### PROBLEM DESCRIPTION
Copy out each of the following records line for line, keeping every character unchanged.
※
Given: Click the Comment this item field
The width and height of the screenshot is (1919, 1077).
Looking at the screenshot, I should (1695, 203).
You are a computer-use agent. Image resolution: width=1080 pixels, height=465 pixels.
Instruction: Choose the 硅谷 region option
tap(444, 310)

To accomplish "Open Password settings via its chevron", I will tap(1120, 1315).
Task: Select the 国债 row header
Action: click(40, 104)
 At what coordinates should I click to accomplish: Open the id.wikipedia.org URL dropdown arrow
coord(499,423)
※
### ANSWER FOR THIS EXERCISE
Given: Click the Comment this item field
The width and height of the screenshot is (1919, 1077).
Looking at the screenshot, I should (1695, 203).
You are a computer-use agent. Image resolution: width=1080 pixels, height=465 pixels.
Instruction: Choose the 硅谷 region option
tap(444, 310)

To accomplish "Open Password settings via its chevron", I will tap(1120, 1315).
Task: Select the 国债 row header
Action: click(40, 104)
 At what coordinates should I click to accomplish: Open the id.wikipedia.org URL dropdown arrow
coord(499,423)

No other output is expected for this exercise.